Tsedaye Makonnen
Tsedaye Makonnen’s multimedia works are rooted in ritual, ceremony, remembrance, and memorialization. Her light monuments create space to reflect upon and honor such moments of profound loss. Makonnen grapples with the long history of the dehumanization of Black women and their communities through processes which normalize their premature death. This body of work, in the afterlife of slavery, knowing horrors of a global capitalism built from the limited life and expedient death of Black women harkens to the inquiry of scholars Christina Sharpe, Kimberle Crenshaw, Igiaba Scebo and more. Her light sculptures, a series of towers of varying heights, titled ‘Senait & Nahom: The Peacemaker & The Comforter’, is an homage, a wake, a testament.
The individual 50 light boxes (that are stacked to create the monuments) are named after 50 Black femmes that include Aiyana Stanley-Jones who was murdered by police in Detroit, Michigan at the age of seven, her name means ‘beautiful flower, eternal blossom, a good path and divine spirit’. Then each light cube alternates between womxn, such as Senait Tadesse, a 19 year old Eritrean woman who strangled her baby Nahom and hanged herself in Eckolstädt asylum centre on April 20, 2018; reminiscent of Margaret Garner, the inspiration for Toni Morrison’s award winning novel Beloved, who killed her daughter rather than allowing the child to be returned to slavery in 1856 in Cincinnati, Ohio.
Ethiopian Coptic Crosses are laser-cut into the stacked faces which make up the towers.

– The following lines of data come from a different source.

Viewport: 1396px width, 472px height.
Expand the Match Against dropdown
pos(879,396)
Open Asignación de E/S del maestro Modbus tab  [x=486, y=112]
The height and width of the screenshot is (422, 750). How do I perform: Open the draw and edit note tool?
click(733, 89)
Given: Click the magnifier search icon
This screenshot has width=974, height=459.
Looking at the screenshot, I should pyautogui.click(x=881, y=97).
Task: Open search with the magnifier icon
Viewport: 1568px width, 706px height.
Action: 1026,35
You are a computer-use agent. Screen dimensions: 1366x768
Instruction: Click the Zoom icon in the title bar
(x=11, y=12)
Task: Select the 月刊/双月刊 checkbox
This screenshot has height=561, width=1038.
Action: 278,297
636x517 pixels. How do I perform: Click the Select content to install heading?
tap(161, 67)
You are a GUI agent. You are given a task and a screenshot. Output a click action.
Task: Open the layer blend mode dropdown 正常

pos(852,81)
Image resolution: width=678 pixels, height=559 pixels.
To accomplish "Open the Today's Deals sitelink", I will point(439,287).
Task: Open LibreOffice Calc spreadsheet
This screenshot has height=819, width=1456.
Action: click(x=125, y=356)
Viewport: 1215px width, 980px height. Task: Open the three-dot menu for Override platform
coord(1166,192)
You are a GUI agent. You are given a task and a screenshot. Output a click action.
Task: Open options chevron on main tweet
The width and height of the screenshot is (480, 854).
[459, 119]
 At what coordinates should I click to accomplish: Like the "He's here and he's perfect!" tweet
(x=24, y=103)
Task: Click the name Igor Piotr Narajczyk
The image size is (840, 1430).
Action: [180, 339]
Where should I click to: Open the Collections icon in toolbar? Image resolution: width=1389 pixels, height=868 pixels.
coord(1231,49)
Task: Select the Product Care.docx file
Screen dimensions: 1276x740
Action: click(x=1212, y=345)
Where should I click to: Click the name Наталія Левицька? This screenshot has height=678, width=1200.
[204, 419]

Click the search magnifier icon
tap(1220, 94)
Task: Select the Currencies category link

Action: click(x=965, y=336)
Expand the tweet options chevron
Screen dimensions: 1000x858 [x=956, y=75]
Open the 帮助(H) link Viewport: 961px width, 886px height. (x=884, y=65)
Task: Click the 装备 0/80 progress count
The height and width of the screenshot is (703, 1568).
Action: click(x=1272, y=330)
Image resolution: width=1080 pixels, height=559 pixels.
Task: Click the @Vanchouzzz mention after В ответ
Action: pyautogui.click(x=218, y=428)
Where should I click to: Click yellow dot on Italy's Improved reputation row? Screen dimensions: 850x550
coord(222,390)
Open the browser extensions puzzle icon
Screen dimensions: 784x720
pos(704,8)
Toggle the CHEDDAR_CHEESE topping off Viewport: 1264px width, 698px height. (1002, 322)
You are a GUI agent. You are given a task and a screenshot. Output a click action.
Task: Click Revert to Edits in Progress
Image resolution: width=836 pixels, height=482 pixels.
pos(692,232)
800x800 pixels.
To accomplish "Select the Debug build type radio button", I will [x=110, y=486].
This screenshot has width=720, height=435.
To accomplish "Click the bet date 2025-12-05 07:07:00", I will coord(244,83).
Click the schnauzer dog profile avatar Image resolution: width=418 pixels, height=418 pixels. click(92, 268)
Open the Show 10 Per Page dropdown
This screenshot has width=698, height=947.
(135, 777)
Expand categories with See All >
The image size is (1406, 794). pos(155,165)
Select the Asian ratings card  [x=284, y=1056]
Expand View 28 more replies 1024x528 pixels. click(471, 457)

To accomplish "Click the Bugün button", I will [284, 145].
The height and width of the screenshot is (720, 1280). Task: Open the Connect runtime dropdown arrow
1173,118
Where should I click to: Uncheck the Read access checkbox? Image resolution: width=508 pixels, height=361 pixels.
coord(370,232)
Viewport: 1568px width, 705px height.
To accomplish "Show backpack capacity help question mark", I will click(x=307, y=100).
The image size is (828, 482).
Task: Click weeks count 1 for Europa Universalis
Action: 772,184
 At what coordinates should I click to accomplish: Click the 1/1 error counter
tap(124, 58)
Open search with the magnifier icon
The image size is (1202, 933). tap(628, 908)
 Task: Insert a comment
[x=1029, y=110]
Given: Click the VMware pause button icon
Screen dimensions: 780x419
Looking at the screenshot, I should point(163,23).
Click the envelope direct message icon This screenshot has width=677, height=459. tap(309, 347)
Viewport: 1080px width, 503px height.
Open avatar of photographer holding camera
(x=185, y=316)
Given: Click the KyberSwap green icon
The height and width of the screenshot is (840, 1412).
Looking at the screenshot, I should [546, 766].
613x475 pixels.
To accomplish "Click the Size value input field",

These Coptic codes symbolize protection and healing, the light casts shadows of their patterns onto surfaces and people. The mirror offers time to reflect and allows the viewer a chance to see themselves in these womxn.
As an extension of this work on forced migration and state-sanctioned violence, she has started a series titled ‘Astral Sea’ which are textile works that she attaches 100s of laser cut mirror pieces from the light sculptures on to fabric. These laser cut mirror pieces are the negative space of the Coptic crosses and the negative space of the womxn each lightbox represents. Makonnen has used Astral Sea 1, 2 & 3 in several performances to activate the objects and embody & honor the women who are memorialized in her work. These textiles represent water to her and the mirror pieces represent the bodies that have drowned at sea and exist in the wake of the Black Atlantic & the Black Mediterranean.